Jean-Luc Mélenchon lors d’une conférence de presse.
 
©CHRISTOPHE ARCHAMBAULT / AFP

NUPES

Comment ses alliés peuvent-ils refuser de voir que Jean-Luc Mélenchon s’inscrit chaque jour un peu plus dans une longue tradition d’antisémitisme d’extrême-gauche ?

Jean-Luc Mélenchon a qualifié, ce dimanche, Yonathan Arfi, le président du Conseil représentatif des institutions juives de France (CRIF), de représentant de l’extrême droite.

Atlantico : Le président du Conseil représentatif des institutions juives de France (Crif), Yonathan Arfi, a accusé, ce dimanche, Jean-Luc Mélenchon de se “compromettre loin du pacte républicain” à l’occasion de la Journée nationale à la mémoire des victimes des crimes racistes et antisémites, hommage aux Justes. “Le président du CRIF utilise la cérémonie à la mémoire des victimes de la rafle des juifs par la police française pour me prendre à partie. Abject. L’extrême droite n’a plus de limite”, a répondu Jean-Luc Mélenchon sur Twitter. Accuser le Crif d’être d’extrême droite, alors qu’il a été “fondé dans la Résistance” et qu’il a inscrit la lutte contre l’extrême droite dans son “ADN profond”, est “particulièrement pervers” et “grotesque”, a réagi Yonathan Arfi dans une déclaration à l’AFP. Que nous révèlent les propos de Jean-Luc Mélenchon en ce jour de commémoration si particulier ? Quel bilan tirez-vous de cette séquence ?   

Simone Rodan-Benzaquen : Yonathan Arfi a prononcé un discours fort et digne, lors de cette journée de commémoration du Vel d’Hiv. Il a parlé avec beaucoup de justesse non seulement de la culpabilité  de l’État français pendant la Shoah, mais aussi du courage des résistants français.

> **Objectif A**
Recopiez le passage de l'extrait compris entre "Simone Rodan-Benzaquen : Yonathan Arfi" et "des résistants français.", bornes incluses, en remplaçant "courage" par "bravoure".
Les entrées n'ont aucun lien avec l'extrait.

> **Données d'entrée**
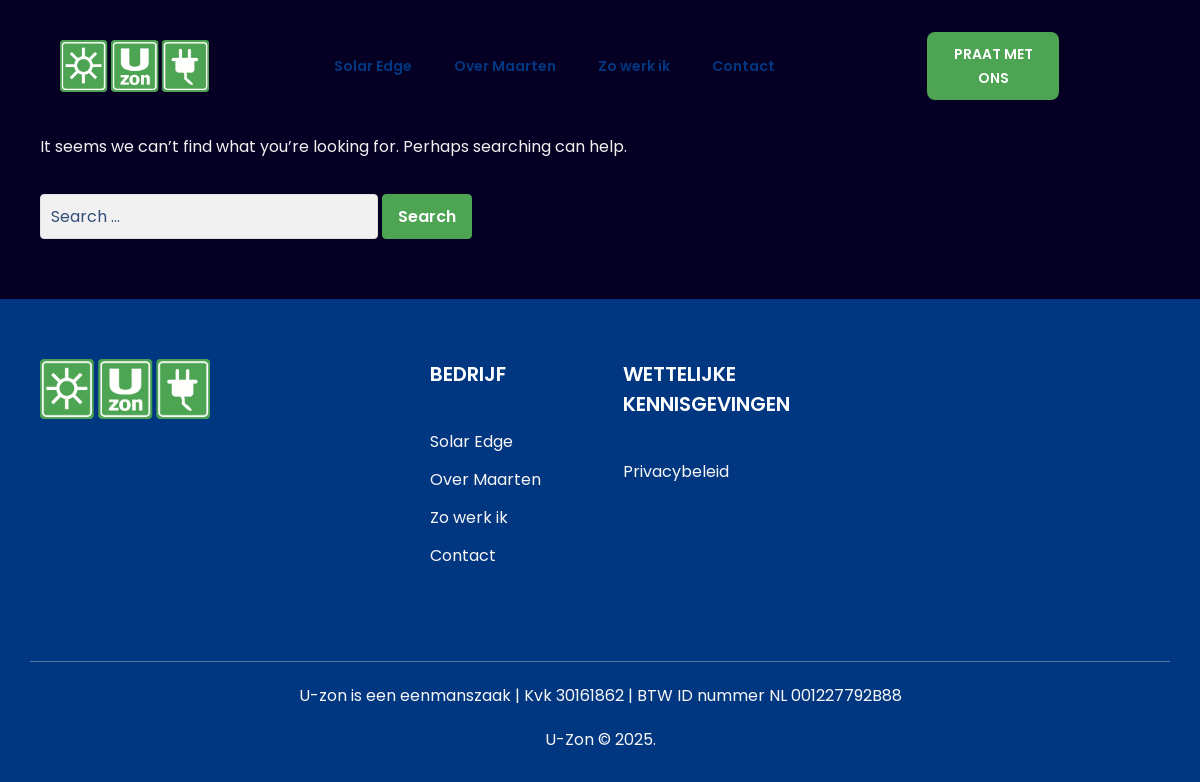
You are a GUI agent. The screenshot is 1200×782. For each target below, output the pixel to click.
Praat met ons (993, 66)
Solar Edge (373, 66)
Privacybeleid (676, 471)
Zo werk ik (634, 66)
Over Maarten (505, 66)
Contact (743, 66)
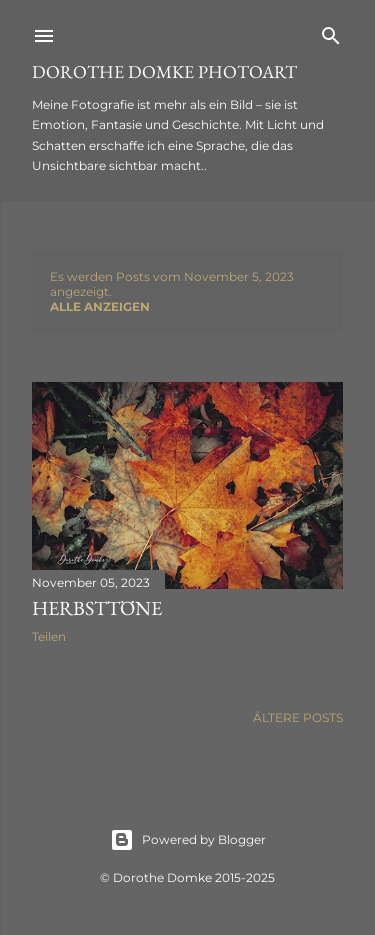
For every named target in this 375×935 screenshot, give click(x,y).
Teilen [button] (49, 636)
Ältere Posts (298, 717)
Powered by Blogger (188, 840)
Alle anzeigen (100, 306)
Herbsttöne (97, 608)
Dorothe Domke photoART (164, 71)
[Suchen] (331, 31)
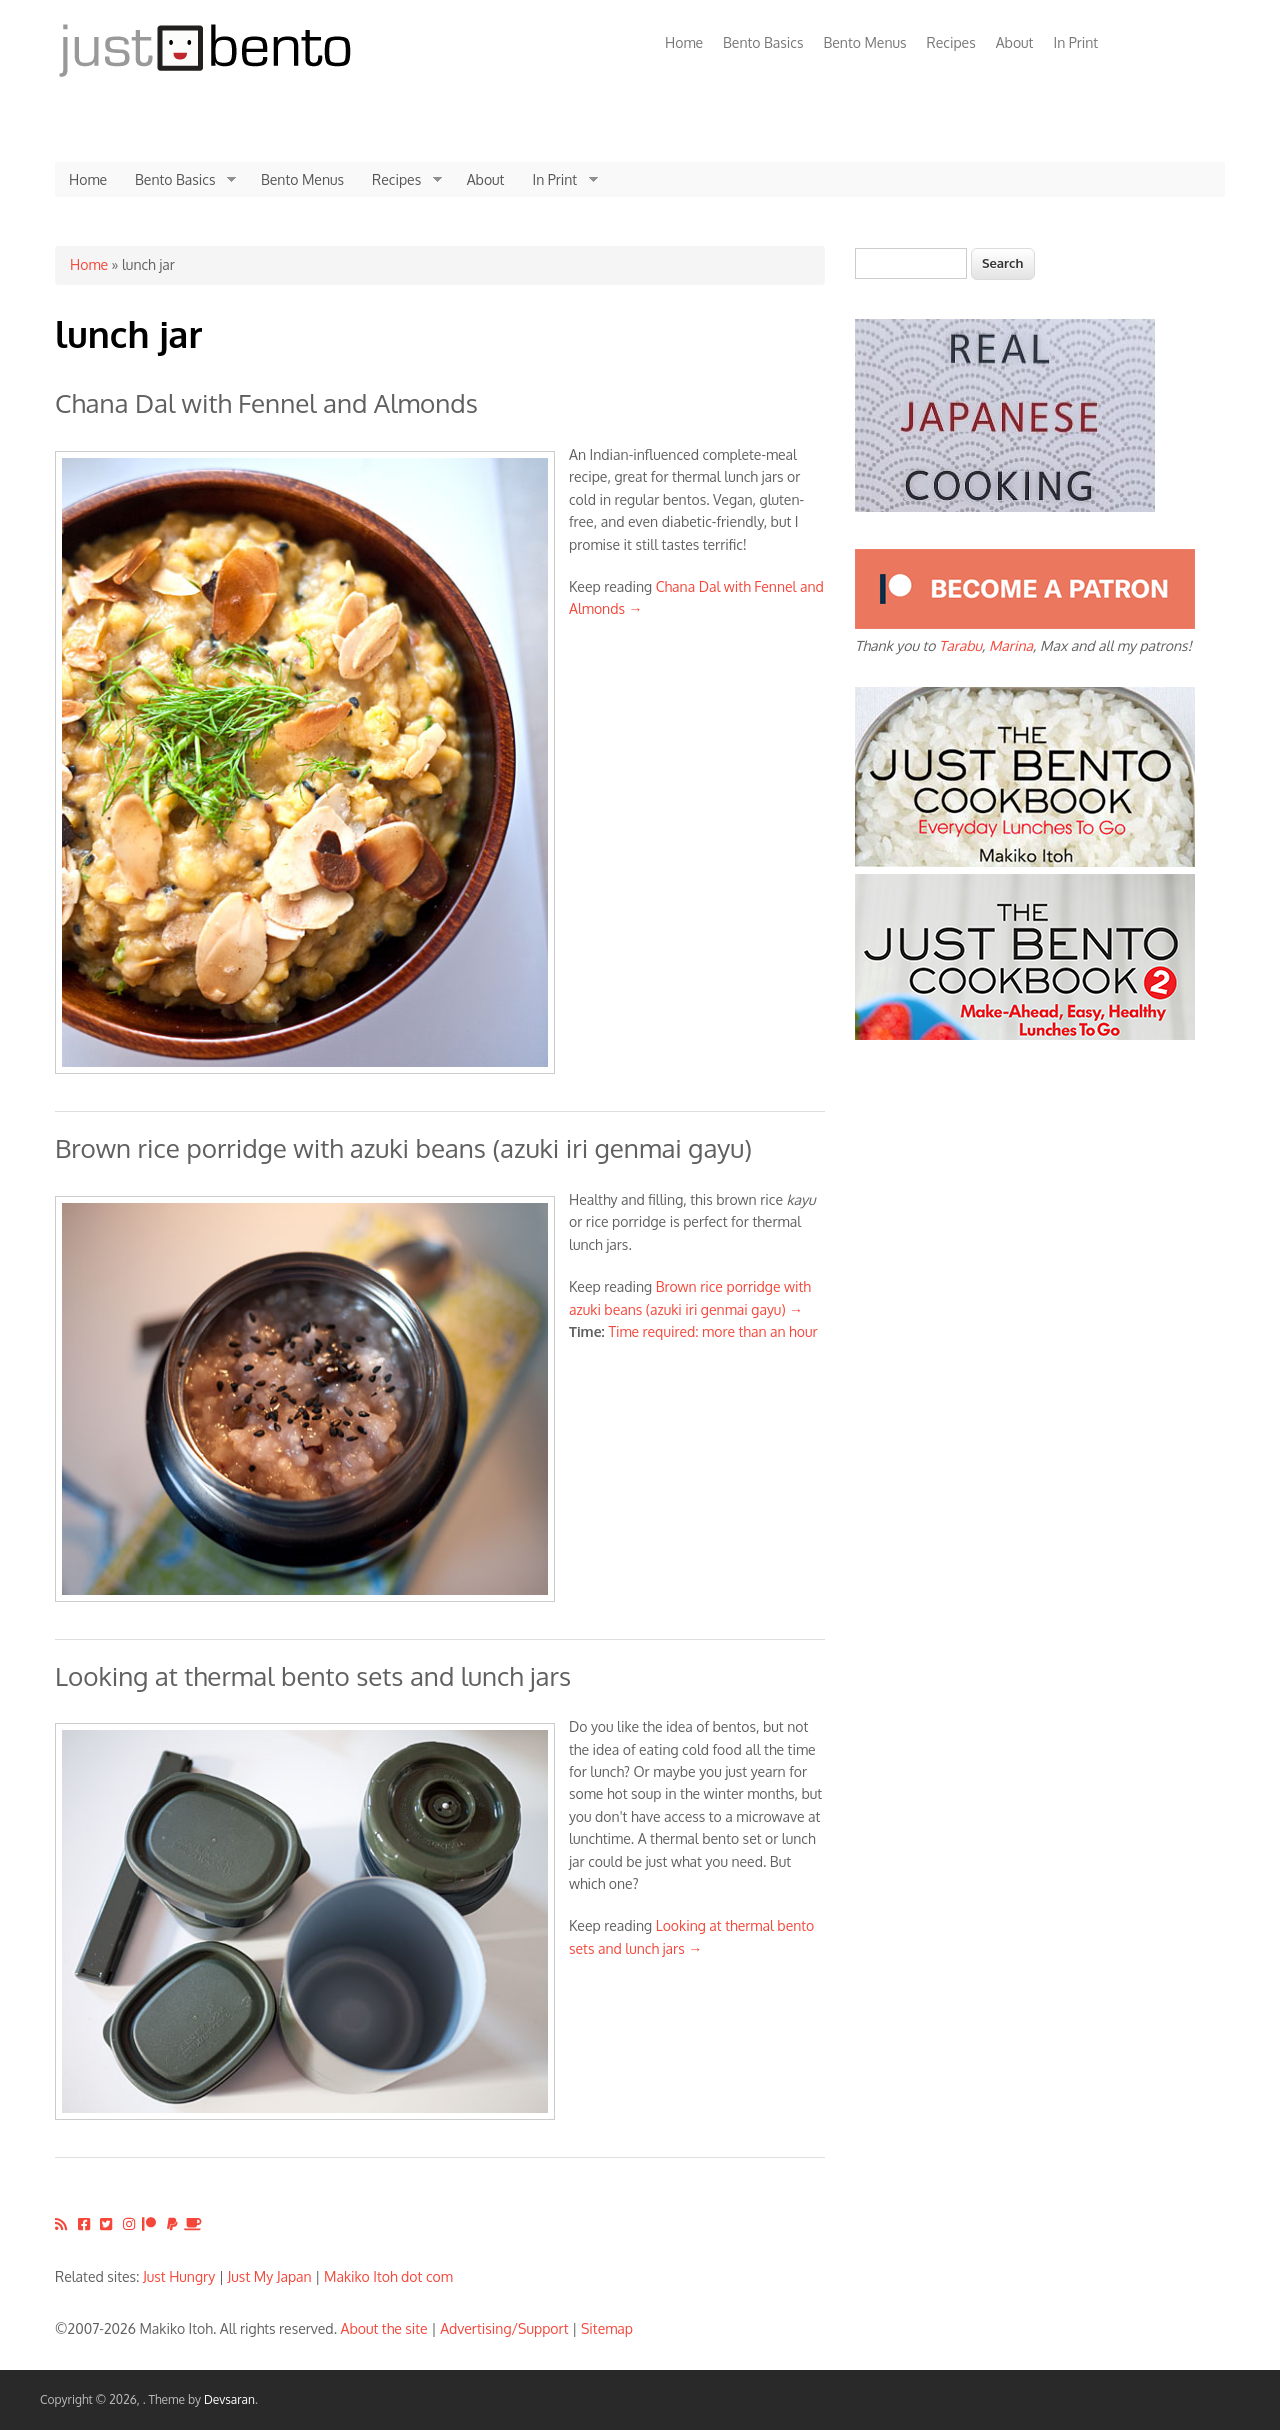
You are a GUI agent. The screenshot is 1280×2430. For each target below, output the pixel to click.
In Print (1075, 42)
...
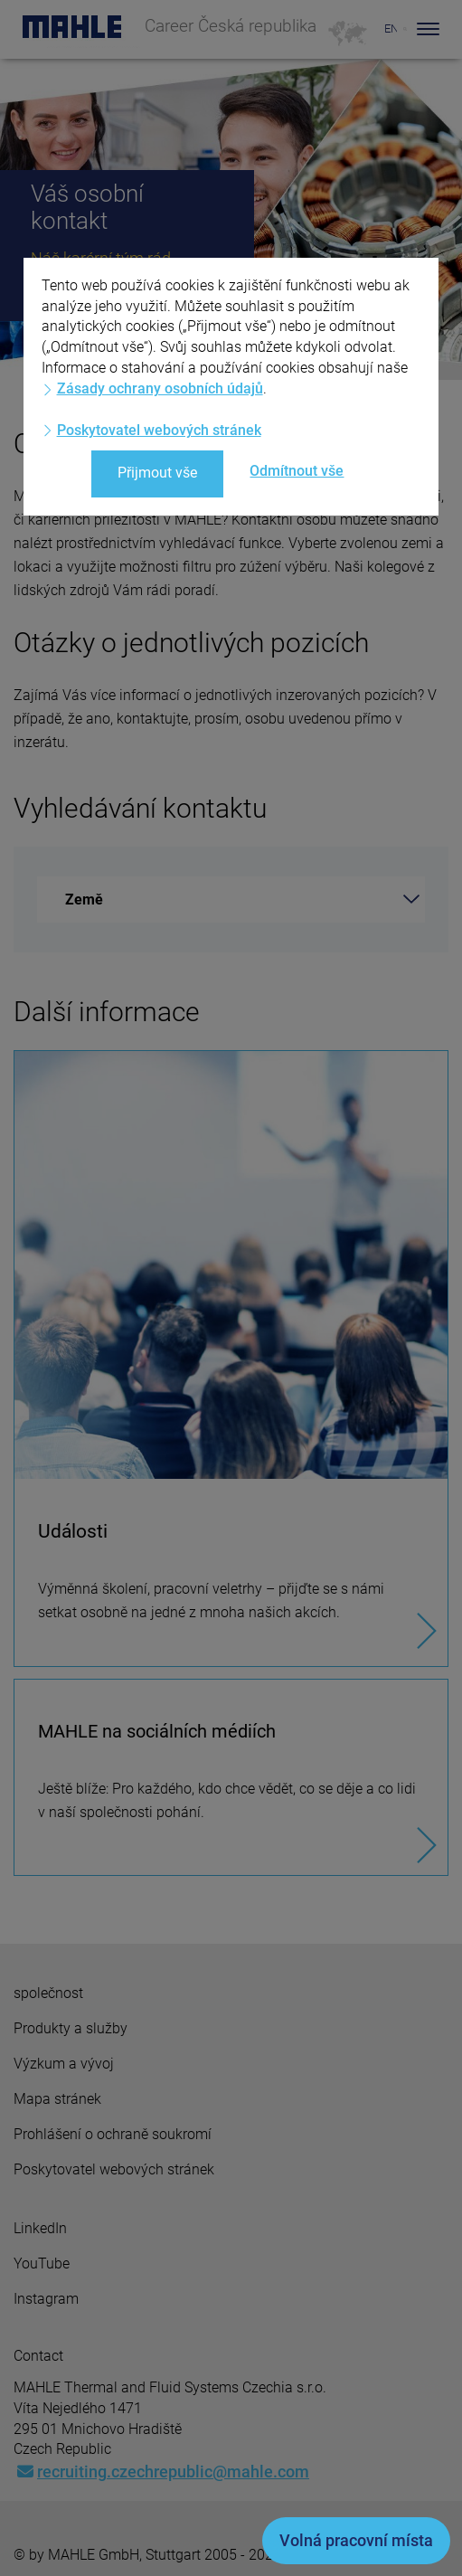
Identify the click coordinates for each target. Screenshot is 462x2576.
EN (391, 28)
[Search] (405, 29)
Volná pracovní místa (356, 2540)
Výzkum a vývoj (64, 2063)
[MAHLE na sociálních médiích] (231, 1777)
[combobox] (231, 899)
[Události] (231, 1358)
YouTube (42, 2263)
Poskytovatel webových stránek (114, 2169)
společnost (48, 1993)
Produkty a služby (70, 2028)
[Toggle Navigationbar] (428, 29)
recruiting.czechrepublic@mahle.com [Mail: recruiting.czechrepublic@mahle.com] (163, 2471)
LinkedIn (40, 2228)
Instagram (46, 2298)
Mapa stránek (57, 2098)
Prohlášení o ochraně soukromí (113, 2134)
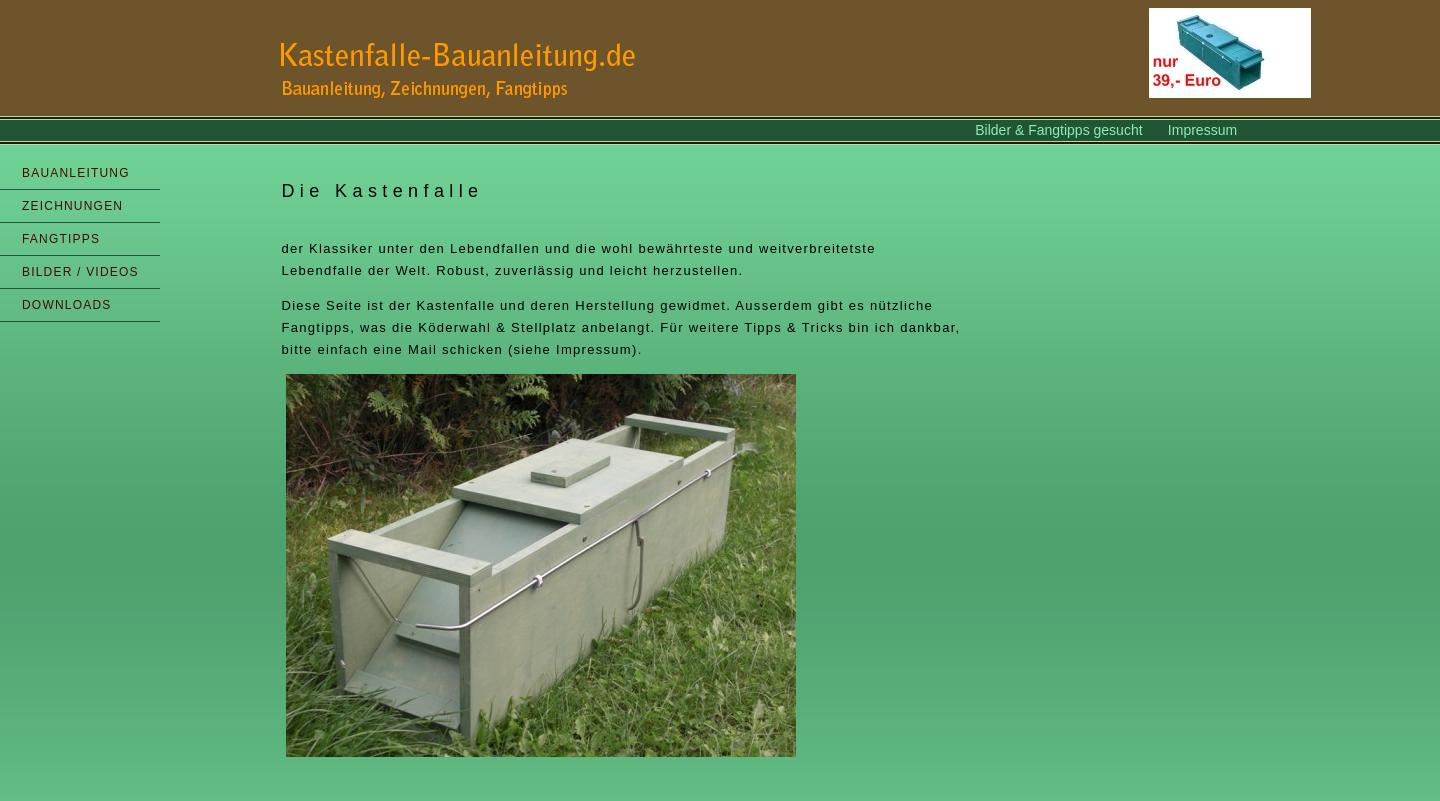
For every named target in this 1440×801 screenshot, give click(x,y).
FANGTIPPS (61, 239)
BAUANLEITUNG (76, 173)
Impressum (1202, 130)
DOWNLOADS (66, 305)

> **Objectif B**
Transformez en liste numérotée les entrées situées entre la ligne contenant "[Search] (405, 29)" et celle contenant "Instagram (46, 2298)", toutes deux incluses, sans reprendre les lignes vides.

> **Résultat attendu A**
Simone Rodan-Benzaquen : Yonathan Arfi a prononcé un discours fort et digne, lors de cette journée de commémoration du Vel d’Hiv. Il a parlé avec beaucoup de justesse non seulement de la culpabilité  de l’État français pendant la Shoah, mais aussi du bravoure des résistants français.

> **Résultat attendu B**
1. [Search] (405, 29)
2. Volná pracovní místa (356, 2540)
3. Výzkum a vývoj (64, 2063)
4. [MAHLE na sociálních médiích] (231, 1777)
5. [combobox] (231, 899)
6. [Události] (231, 1358)
7. YouTube (42, 2263)
8. Poskytovatel webových stránek (114, 2169)
9. společnost (48, 1993)
10. Produkty a služby (70, 2028)
11. [Toggle Navigationbar] (428, 29)
12. recruiting.czechrepublic@mahle.com [Mail: recruiting.czechrepublic@mahle.com] (163, 2471)
13. LinkedIn (40, 2228)
14. Instagram (46, 2298)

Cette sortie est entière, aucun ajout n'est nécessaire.